* TEXT
* BEGIN *

Others, too, have noticed. One prominent example is George Washington University law professor Jonathan Turley, a liberal Obama voter who nevertheless told the House Judiciary Committee on Dec. 3 that the structure of the U.S. government was becoming something the Founders wouldn’t recognize.


“I really have great trepidation over where we are heading because we are creating a new system here,” he said.

The Constitution forbids the president to usurp the powers of Congress, he said, adding that federal agencies under Obama’s direction that spurn congressional authority are becoming an independent branch of government.

“We have this rising fourth branch in a system that’s tripartite,” he said. “The center of gravity is shifting, and that makes it unstable. And within that system you have the rise of an uber-presidency.”

Turley continued: “There could be no greater danger for individual liberty, and I really think that the framers would be horrified by that shift because everything they’ve dedicated themselves to was creating this orbital balance, and we’ve lost it.”

But Obama’s core supporters don’t care, says historian Victor Davis Hanson. In a Feb. 25 column, “When Failure is Success,” he says Obama will always have strong support, typically running around 45 percent of the electorate.

“In a mere five years, by the vast expansion of federal spending, by the demonizing rhetoric of his partisan bully pulpit, and by executive orders and bizarre appointments, Obama has so divided the nation that he has created a permanent constituency that will never care as much about what he does as it cares about what he says and represents.”


Elite rich liberals, “whose money and privilege exempt them from the consequences of Obama’s policies and their own ideology,” like him because he is “iconic of their own progressivism and proof of their racial liberalism, and thus allows them to go on enjoying their privilege without guilt.”

And for “the vast new millions on federal disability insurance, food stamps, and other entitlements, Obama is their lifeline to government support. Who would risk losing that by worrying that the world is becoming a very dangerous place?”

* END *

* INSTRUCTIONS
**A.** In the commentary on Obama, what ways of dividing the nation does the Hanson quotation list, each introduced by the word "by"?
**B.** Could you carry on the commentary on Obama from where it stops?
The data that follow are separate material, unrelated to the commentary on Obama.

* DATA EXCERPT
* BEGIN *

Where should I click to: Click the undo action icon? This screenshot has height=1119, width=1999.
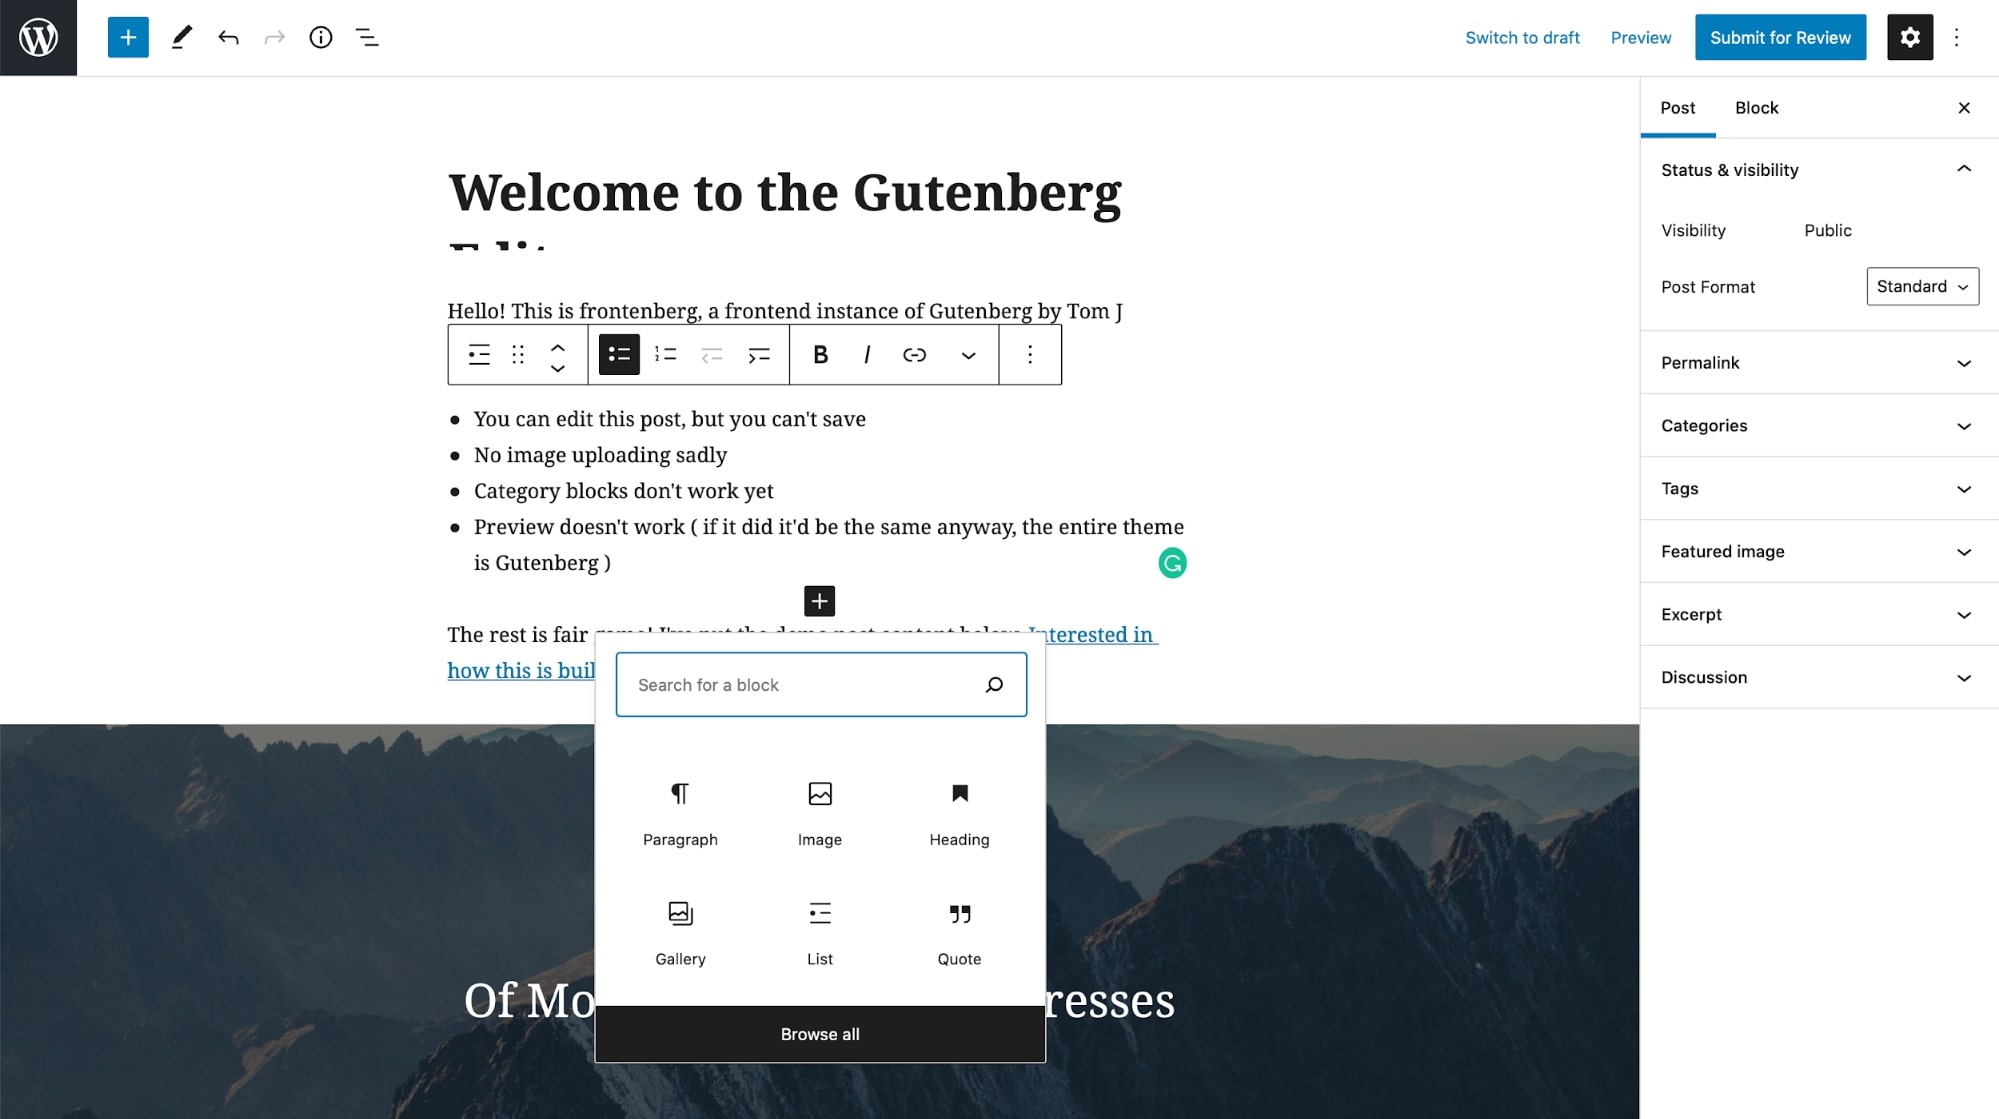coord(228,37)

* END *

* THE RESPONSES
**A.**
- the vast expansion of federal spending
- the demonizing rhetoric of his partisan bully pulpit
- executive orders and bizarre appointments

**B.**
Some see resistance to government overreach. University of Tennessee law professor Glenn Harlan Reynolds wrote in USA Today last weekend that public protests scotched plans to create a national license plate database and have federal monitors “study” news judgments at TV stations and even newspapers.

In addition, he said, a massive gun-registration scheme in Connecticut has been so far foiled by the refusal of up to 300,000 owners of AR-15 semiautomatic rifles to register them with the state.

Reynolds concluded, “Though people have taken to the streets from Egypt, to Ukraine, to Venezuela to Thailand, many have wondered whether Americans would even resist the increasing encroachments on their freedom. I think they’ve begun.”

Indeed, we may be seeing an “American Spring,” PJ Media’s Roger L. Simon noted Feb. 23.


“The people aren’t the problem,” he said. “It’s the state. And in a still-growing country of over 300 million the state gets bigger and bigger and bigger just by entropy, until we are all engulfed.”

He concluded with this powerful observation: “What people were and are fighting for on the streets of the Ukraine and Venezuela is human freedom. They are not fighting for more government programs. It’s farcical to think so.”

Yes, it is. However, we are fortunate enough not to have to “fight in the streets” for freedom.

We just need to fill our voting booths with liberty-loving Americans. And keep on filling them.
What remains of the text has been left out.